14. The IFIs must reach early agreement on revisions of their governing structures, to increase developing-country representation substantially. Developing countries must achieve at least parity representation to industrialised countries at the World Bank, by virtue of its role as a development institution. Representation must be substantially improved for the two groups of countries are currently under-represented in the IMF’s decision-making structures: the group of “emerging economy” countries which have been called upon to make additional resources available to the Fund, and other middle- and low-income countries currently using the IMF’s assistance, where the Fund’s lending policies have major implications for domestic policy.
15. Member States at the UN must move decisively on global governance reforms, including IFI reforms, placing social priorities at the centre of international governance with the setting up of a Global Economic Council (GEC) which will be the locus of forging a new global consensus on sustainable development policies, backed by the kinds of institutional reforms needed to restore lasting growth. An International Panel should be established to serve as an advisory body to the GEC. This panel should include representatives of trade unions.
16. Functional linkages between the UN and the G20 processes must be established, in the interests of inclusive, democratic global governance, and policy coherence.
17. The role of the ILO, addressing the jobs crisis, as part of a global coordinated process, must be fully recognised. The Global Jobs Pact, underpinned by the ILO Declaration on Social Justice for a Fair Globalisation, provides guidelines, policy and programmatic support for national policy agreements and for development cooperation agreements specifically designed to strengthen labour markets, promote decent jobs and social protection in developing countries, and all UN member states should assist fully in its implementation.
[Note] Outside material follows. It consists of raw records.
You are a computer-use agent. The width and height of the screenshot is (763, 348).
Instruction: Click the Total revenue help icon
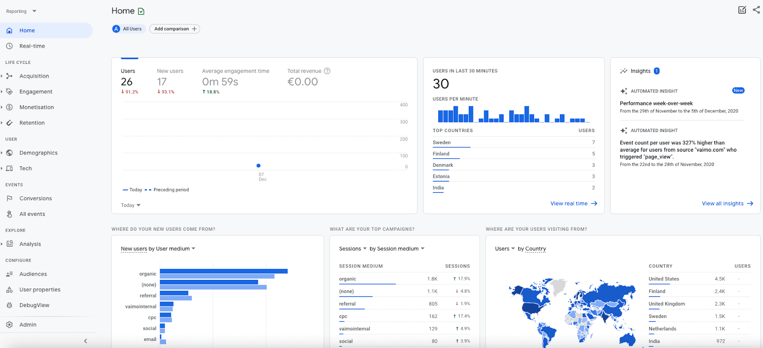[x=327, y=71]
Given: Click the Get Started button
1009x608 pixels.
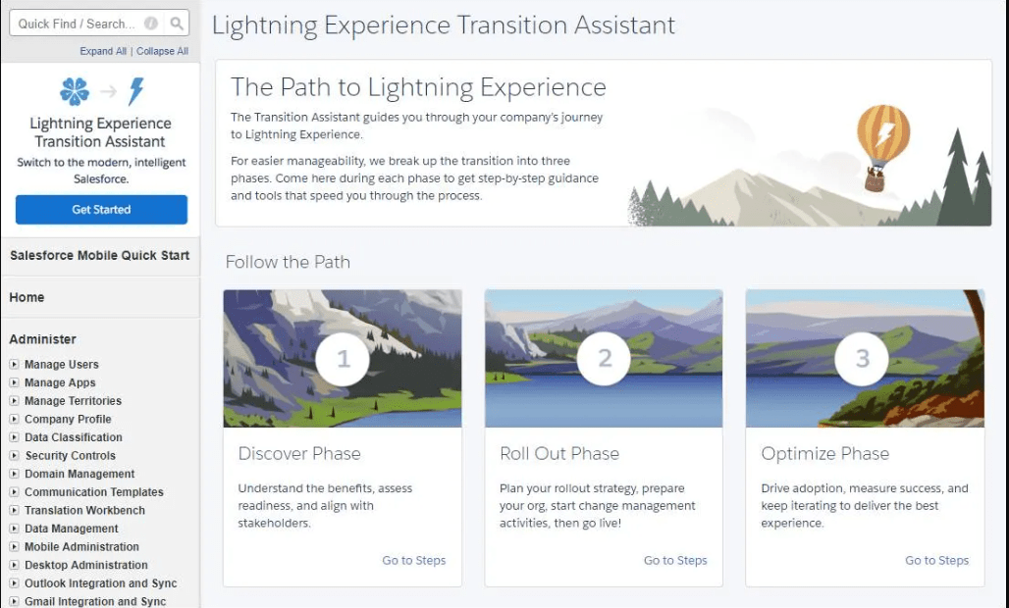Looking at the screenshot, I should [x=100, y=209].
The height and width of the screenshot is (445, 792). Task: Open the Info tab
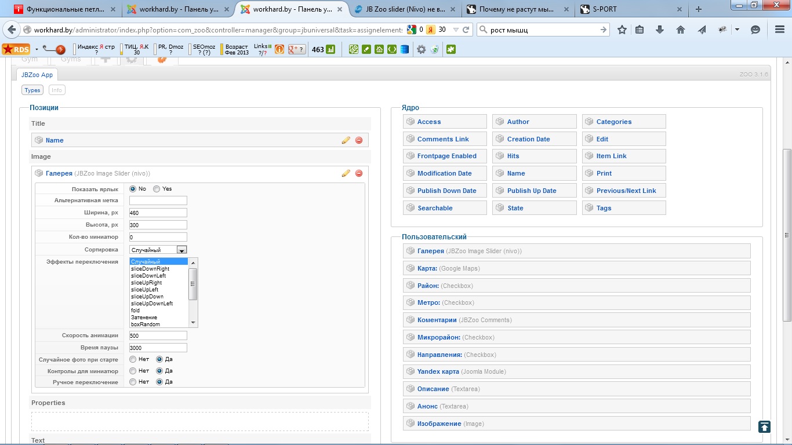coord(56,90)
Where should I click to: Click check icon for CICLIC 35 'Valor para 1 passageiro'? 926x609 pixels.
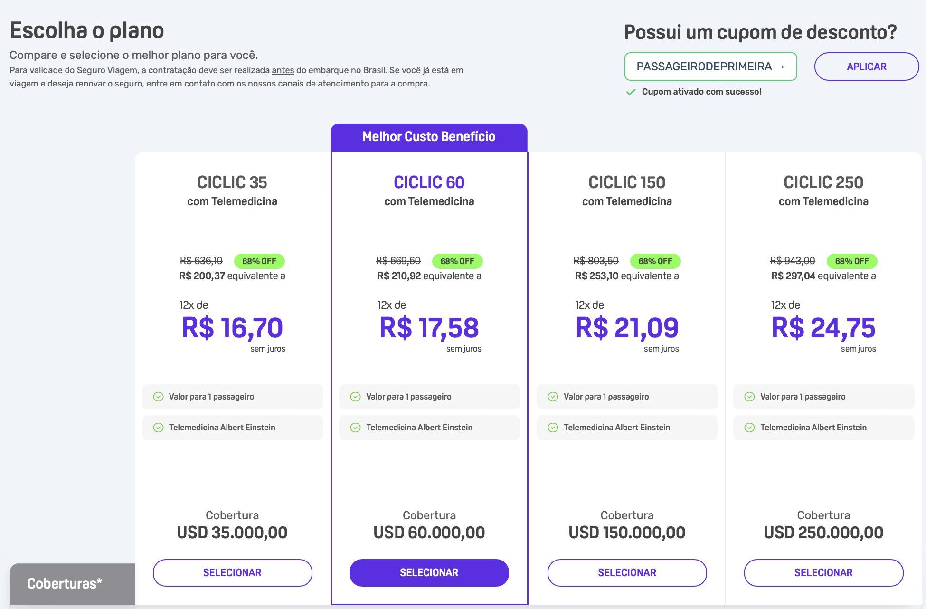pos(158,397)
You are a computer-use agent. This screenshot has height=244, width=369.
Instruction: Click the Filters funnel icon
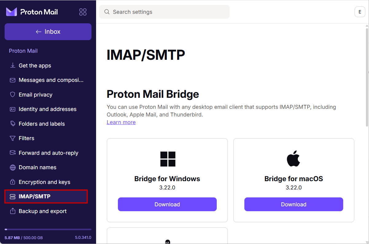click(x=13, y=138)
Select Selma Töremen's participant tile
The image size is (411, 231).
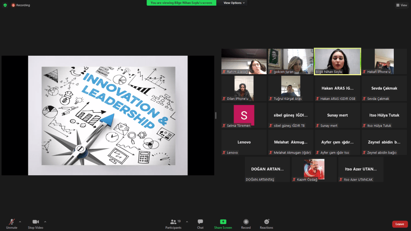click(244, 116)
18. Member States need to support the completion of an ambitious agreement by the United Nations Framework Convention on Climate Change (UNFCCC) at Copenhagen in December. This will require action on Green Jobs, financing of support for developing countries and the inclusion of “just transition” strategies in the agreement adopted in Copenhagen.
19. Consultative arrangements should be put in place within the Working Groups agreed by the UN Conference, to ensure the continuing engagement of trade unions and other representative civil society organisations in follow-up and implementation of measures for effective governance of the global economy, restored global growth and shared prosperity for all.
20. Trade unions call on Member States negotiating the Outcome Document to show the necessary political will, and to agree to a strong, pro-development Document that initiates an inclusive, democratic process towards real and lasting solutions to the crisis, as outlined in the recommendations of this Statement.